◆ Exercise
Write out every record exactly as it appears. Skip the pictures.

--- START ---

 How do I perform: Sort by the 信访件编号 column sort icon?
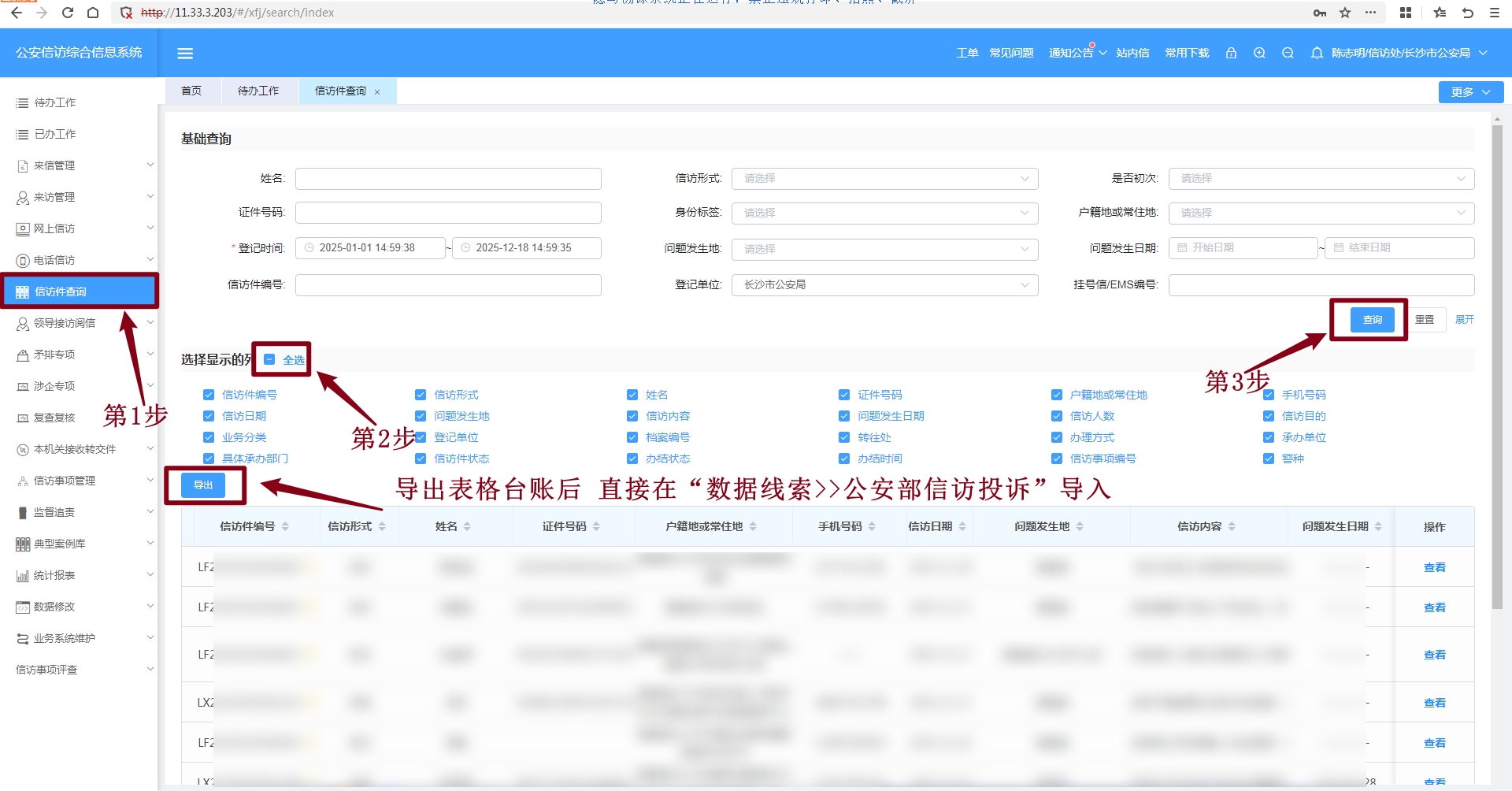[x=285, y=526]
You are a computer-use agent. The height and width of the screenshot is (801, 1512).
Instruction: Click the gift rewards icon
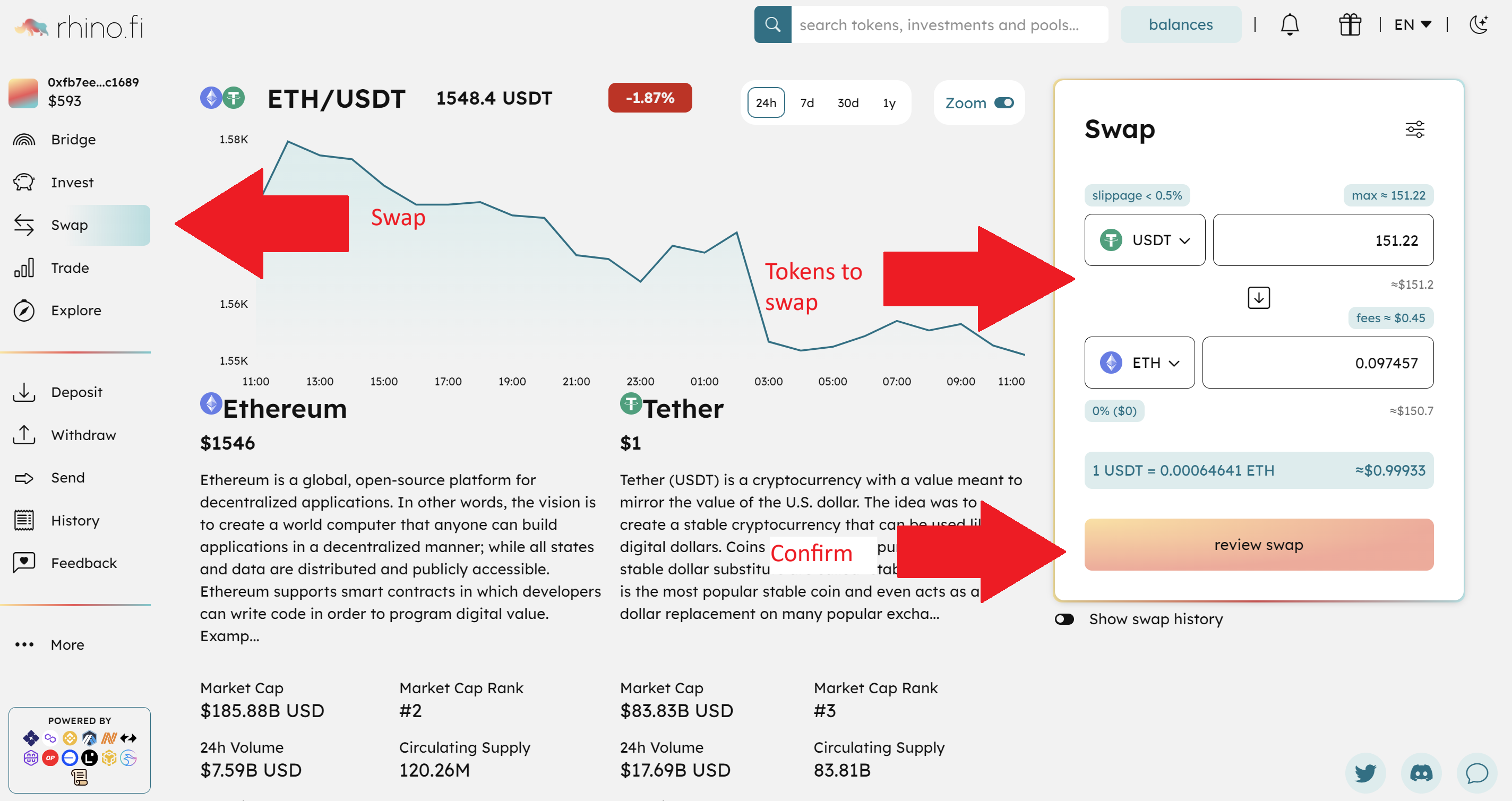1350,24
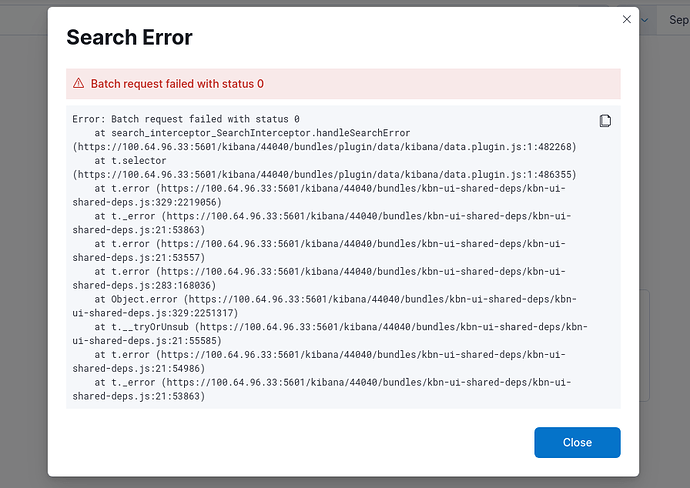Click the 'at t.__tryOrUnsub' stack line
690x488 pixels.
(340, 327)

--- END ---

◆ Response to the exercise
 How do I perform: Sort by the 信访件编号 column sort icon?
[x=285, y=526]
You are a computer-use agent. The height and width of the screenshot is (801, 1512).
Instruction: Click the gift rewards icon
1350,24
Click the 'at t.__tryOrUnsub' stack line
690x488 pixels.
(340, 327)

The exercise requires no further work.